Wie bereits beim MCAD-Mangel erwähnt, wird die generelle Substitution von L-Carnitin kritisch diskutiert und sollte nur bei einem nachgewiesenen Mangel (
freies L-Carnitin <8 μmol/l) erwogen werden. Eine generelle Substitution für jeden Patienten kann daher nicht empfohlen werden, insbesondere da die Substitution von L-Carnitin bei langkettigen Fettsäureoxidationsstörungen zu einer vermehrten Bildung von langkettigen Acylcarnitinen führt, welche toxisch auf das Myokard wirken und die Gefahr von
Herzrhythmusstörungen noch erhöhen können. Eine L-Carnitin-Substitution sollte daher bei jedem Patienten im Einzelfall anhand des Acylcarnitinprofils erwogen werden. Eine Substitution erfolgt üblicherweise mit 10–25 mg pro kg Körpergewicht pro Tag, verteilt auf 3–4 Einzeldosen.
Eine weitere neue Therapieoption stellt die Substitution mit Triheptanoin (3 × C7-Fette) dar. Die ungeraden
Fettsäuren werden in den Mitochondrien zu Acetyl-CoA und Propionyl-CoA abgebaut. Das Propionyl-Coa kann in anaplerotischen Reaktionen den sekundären Verlust von Substraten des Citratzyklus ausgleichen und den Stoffwechsel stabilisieren. Ferner werden hierdurch die Glukoneogenese und die Glykogenspeicherung angeregt.

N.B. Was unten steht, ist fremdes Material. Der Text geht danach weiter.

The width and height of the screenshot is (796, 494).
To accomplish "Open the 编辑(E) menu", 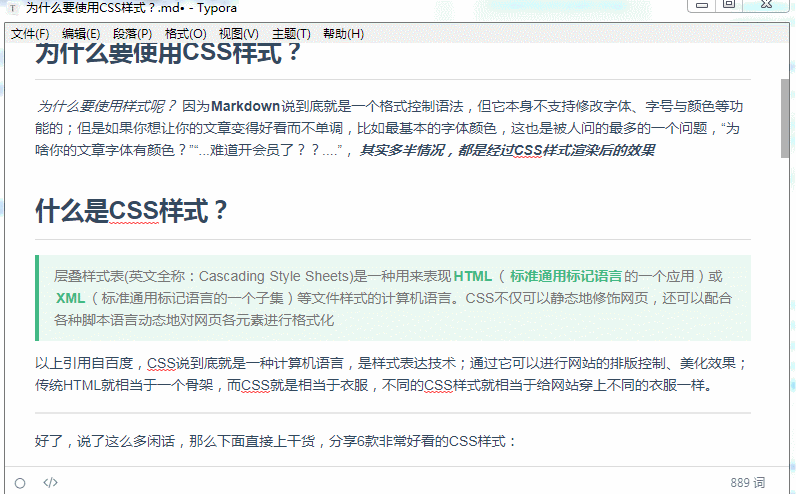I will [x=81, y=34].
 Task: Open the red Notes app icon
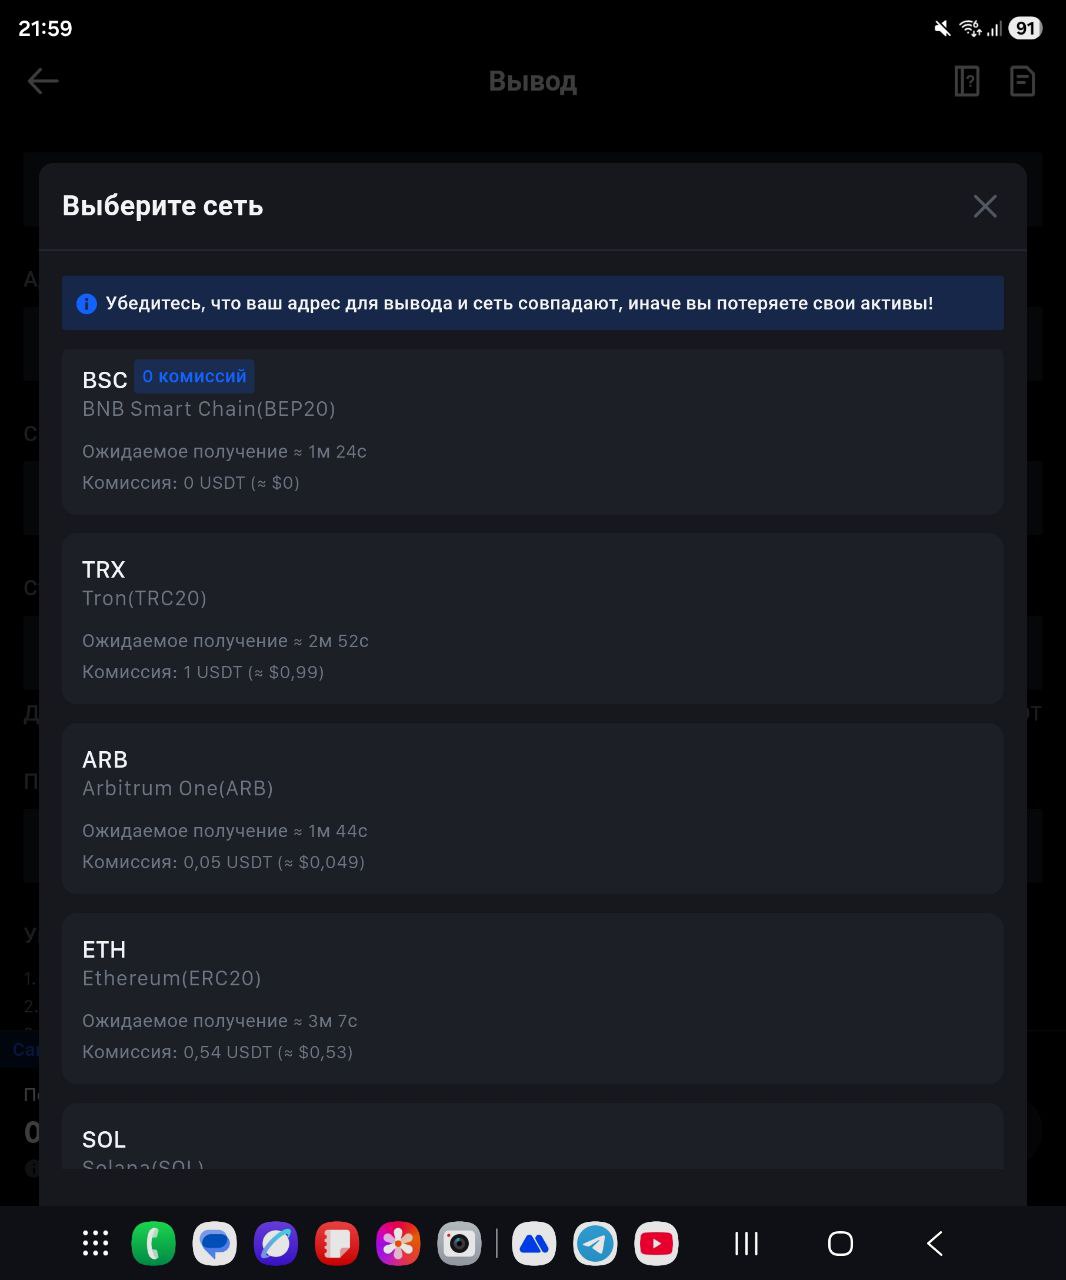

Es konnte gezeigt werden, dass durch die Substitution von 0,5–1 g Triheptanoin pro kg Körpergewicht pro Tag die Rate an Rhabdomyolysen,
Kardiomyopathien und stationären Krankenhaustagen reduziert werden kann. Eine fettreduzierte Diät ist dennoch weiterhin notwendig. Als relevante Nebenwirkung können transiente abdominelle
Schmerzen oder Diarrhöen auftreten. Triheptanoin wurde 2020 durch die FDA für die lcFAOD in den USA zugelassen. Eine generelle Marktzulassung in Deutschland durch die EMA ist aktuell ausstehend.Aktuelle kleinere klinische Studien konnten eine Verbesserung der Myalgien und auch der
Lebensqualität bei Patientinnen und Patienten mit milder Symptomlast durch die Therapie mit Bezafibrat aufzeigen. Bezafibrat induziert als Agonist der Peroxisom-Proliferator-aktivierten Rezeptoren (PPAR) verschiedene, für die Fettsäureoxidation notwendige
Enzyme, wodurch wahrscheinlich der positive Effekt der Therapie erzielt wird. Außerhalb von Studien wird aktuell Bezafibrat noch nicht in der Therapie eingesetzt. Weitere Studien sind notwendig, um eine abschließende Bewertung vorzunehmen.Im Falle einer
akuten Stoffwechselentgleisung ist das primäre Therapieziel die Durchbrechung der Katabolie mittels Gabe von Kohlenhydraten. Die Gabe kann oral bzw. bei kritisch kranken Patientinnen und Patienten intravenös erfolgen. Hierfür sollte, falls die orale Aufnahme nicht möglich ist, intravenös 2 ml 10 %
Glukose pro kg Körpergewicht pro Stunde infundiert werden (bspw. bei einem 70 kg Patient 140 ml/h 10 % Glukose bzw. bei Vorhandensein eines zentralen Zugangs 28 ml/h 50 % Glukose). Das Blutzuckerziel beträgt 120–170 mg/dl. Bei schweren Entgleisungen kann eine intravenöse L-Carnitin Substitution mit 100 mg pro kg Körpergewicht erwogen werden. Eventuell kann zur Unterbindung der Lipolyse die zusätzliche Gabe von
Insulin erfolgen. Bei schwerer metabolischer Azidose (pH < 7,1) sollte ein Puffern des pHs mit Bikarbonaten durchgeführt werden (
Menge Natriumbikarbonat 8,4 % = [−BE] × 0,3, × kgKG, erste Hälfte sofort, zweite Hälfte langsam unter regelmäßigen pH-Kontrollen). Bei schwerer metabolischer Entgleisung, akutem
Nierenversagen oder schwerer Kardiomyopathie sollte unbedingt eine zeitnahe Verlegung auf eine Intensivstation und die Kontaktaufnahme zu dem betreuenden Stoffwechselzentrum erfolgen. Ein Notfallausweis mit entsprechenden Handlungsanweisungen und Kontaktdaten zum behandelnden Stoffwechselzentrum ist daher obligat.